Saul Nash: The perception around sustainability has definitely improved. I think previously it was quite a niche concept to care about the environment... it certainly wasn’t a discussion that I had when I was in school. As we’re all witnessing live the damaging effects that human consumption is having on the earth and its resources, my own perception has definitely been shifted. I have definitely witnessed positive discussions around the point within fashion. Hopefully, it will become an issue which is second nature. I also think there’s an enormous amount to be said for legislation – the issue needs to go beyond individual designers, certainly beyond smaller brands. The law has an enormous part to play. High street brands and luxury houses need to be regulated... it’s about impact, ultimately. 

How do you challenge outdated ideas of what sustainable fashion’s aesthetic is with your future-facing collections?

Saul Nash: For me, understanding what materials I’m using and the process through which they are made has become even more important. Whilst, say, upcycling garments may not be for everyone, there are definitely more sustainable options available to everyone - whatever their practice is - and I think it’s important to find a way that works for you. I guess my goal was not to set out to challenge outdated ideas, but more to look into ways that I could reduce the ways my product may impact the environment in the longer term. I think that if my product can serve a timeless purpose and create a sense of value for the wearers it would make me happy to know that they would value and cherish it. Possibly pass it on to their children... that’s a beautiful idea for any designer. 

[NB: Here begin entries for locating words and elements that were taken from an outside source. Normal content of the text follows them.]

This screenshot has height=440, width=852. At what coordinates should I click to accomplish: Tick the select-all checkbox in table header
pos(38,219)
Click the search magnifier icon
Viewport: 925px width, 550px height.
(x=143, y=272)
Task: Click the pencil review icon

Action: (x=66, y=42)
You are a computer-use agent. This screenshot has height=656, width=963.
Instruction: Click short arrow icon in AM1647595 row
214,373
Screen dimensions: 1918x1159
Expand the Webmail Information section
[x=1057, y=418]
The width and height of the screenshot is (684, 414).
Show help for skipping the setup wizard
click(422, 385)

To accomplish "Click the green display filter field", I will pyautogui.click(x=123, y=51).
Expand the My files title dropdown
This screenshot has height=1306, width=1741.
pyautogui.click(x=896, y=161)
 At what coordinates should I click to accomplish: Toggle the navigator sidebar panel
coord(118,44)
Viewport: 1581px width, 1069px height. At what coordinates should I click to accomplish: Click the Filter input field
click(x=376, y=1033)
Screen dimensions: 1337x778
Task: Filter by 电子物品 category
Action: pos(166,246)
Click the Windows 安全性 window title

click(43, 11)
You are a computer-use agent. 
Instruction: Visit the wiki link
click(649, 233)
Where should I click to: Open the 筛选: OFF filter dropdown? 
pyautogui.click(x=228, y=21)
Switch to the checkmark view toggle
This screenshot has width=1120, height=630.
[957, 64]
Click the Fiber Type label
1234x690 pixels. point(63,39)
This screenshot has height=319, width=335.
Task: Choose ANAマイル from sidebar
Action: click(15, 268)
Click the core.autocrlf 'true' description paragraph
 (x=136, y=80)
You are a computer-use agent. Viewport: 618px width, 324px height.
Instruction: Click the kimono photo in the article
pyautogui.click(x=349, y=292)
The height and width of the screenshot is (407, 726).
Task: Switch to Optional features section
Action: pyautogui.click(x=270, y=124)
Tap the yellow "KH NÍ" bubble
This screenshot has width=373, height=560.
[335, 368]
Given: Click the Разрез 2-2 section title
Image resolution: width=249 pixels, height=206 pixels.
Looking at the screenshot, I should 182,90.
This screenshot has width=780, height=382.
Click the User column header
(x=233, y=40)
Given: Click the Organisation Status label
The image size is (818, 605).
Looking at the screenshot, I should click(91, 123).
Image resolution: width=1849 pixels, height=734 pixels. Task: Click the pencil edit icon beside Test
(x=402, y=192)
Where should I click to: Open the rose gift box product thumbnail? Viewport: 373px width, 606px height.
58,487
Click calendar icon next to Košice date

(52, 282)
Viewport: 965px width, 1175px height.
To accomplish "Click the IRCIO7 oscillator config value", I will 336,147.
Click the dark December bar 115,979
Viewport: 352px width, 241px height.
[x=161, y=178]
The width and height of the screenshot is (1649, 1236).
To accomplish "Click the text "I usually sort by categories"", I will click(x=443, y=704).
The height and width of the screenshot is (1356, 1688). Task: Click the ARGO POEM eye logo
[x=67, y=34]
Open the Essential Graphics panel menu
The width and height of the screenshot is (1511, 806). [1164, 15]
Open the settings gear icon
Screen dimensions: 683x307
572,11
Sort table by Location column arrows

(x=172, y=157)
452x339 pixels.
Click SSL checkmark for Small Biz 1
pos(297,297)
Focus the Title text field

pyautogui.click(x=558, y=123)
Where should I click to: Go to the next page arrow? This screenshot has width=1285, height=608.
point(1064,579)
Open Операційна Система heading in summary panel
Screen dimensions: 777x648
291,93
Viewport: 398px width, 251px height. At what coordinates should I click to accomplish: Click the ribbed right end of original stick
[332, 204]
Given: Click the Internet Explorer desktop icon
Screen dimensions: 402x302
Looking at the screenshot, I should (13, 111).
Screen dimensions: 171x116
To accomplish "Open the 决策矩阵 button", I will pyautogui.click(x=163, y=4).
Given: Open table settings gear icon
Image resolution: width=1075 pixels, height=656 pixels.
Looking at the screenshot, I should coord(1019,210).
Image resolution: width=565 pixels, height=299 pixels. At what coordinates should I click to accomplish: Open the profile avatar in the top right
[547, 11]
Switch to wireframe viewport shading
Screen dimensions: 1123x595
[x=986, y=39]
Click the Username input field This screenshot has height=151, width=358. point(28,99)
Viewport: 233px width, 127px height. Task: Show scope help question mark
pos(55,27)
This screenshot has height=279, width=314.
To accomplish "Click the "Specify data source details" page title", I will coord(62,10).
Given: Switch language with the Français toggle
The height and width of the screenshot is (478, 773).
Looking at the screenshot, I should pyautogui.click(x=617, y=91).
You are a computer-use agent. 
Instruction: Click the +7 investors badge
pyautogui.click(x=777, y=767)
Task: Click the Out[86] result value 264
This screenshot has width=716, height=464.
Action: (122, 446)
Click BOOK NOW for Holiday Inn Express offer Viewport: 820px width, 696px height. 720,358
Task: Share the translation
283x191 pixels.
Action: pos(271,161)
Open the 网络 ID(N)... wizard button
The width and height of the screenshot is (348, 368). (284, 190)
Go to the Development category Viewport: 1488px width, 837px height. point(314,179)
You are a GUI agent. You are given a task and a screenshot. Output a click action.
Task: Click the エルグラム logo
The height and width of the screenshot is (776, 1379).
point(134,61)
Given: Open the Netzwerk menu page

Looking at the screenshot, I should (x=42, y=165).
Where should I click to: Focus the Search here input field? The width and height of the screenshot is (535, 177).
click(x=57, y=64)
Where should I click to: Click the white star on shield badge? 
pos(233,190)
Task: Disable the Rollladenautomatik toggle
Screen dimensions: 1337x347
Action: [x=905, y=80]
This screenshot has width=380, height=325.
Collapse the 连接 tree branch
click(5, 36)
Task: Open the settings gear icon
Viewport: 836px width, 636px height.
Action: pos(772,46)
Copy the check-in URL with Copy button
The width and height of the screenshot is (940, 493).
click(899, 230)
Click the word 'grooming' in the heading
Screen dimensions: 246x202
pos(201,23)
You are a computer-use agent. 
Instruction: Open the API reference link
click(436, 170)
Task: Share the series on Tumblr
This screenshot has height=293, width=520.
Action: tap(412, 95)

Garment workers and their conditions/rights have become more a part of the necessary dialogue within fashion. How do you respond to this as a young designer, and the values you have imbued in your work?

Saul Nash: I think building relationships with the people you work with is important in understanding the people and hands that my garments have passed between from start to finish.

How have you responded to the restraints or issues that the pandemic has had on your work?

Saul Nash: The pandemic hasn’t been easy at all. It’s really brought about a need for adaptability and perseverance. It’s also caused me to think about, and kind of reframe, the idea of longevity. Much of this time has been spent planning to ensure that my business can continue to function in a sustainable way during such difficult times.

“Designers’ jobs are, fundamentally, to solve problems – so to collectively address the most dangerous issue of our time feels like it should be prioritised at every level” – Saul Nash

How have you seen your customers’ priorities around sustainability and environmentalism grow, as well as the wider market’s appetite for transparency, sustainable work, slower fashion?

Saul Nash: We have definitely seen this. I think vintage clothing is a great example of this. People finding huge value and a kind of magic in others’ unwanted clothing... I think that people now want to feel value in what they wear. The idea of status buys has completely shifted, particularly in the sportswear space. It’s less about ‘having loads’...! But more about having things of value. 

Why is transparency in the fashion industry important? Why is it important to you?

Saul Nash: It’s often difficult to have 100 per cent transparency because often things are passing through so many hands, more than, I think, fashion consumers realise. Transparency is key in ensuring that everyone is actively working  to implement sustainable practices at every level. 

On a day to day level, how do you imbue social responsibility and environmentalism into your life?

Saul Nash: I  think that I am trying to remain conscious of the different actions I take throughout my everyday life and to think twice before I take unsustainable actions.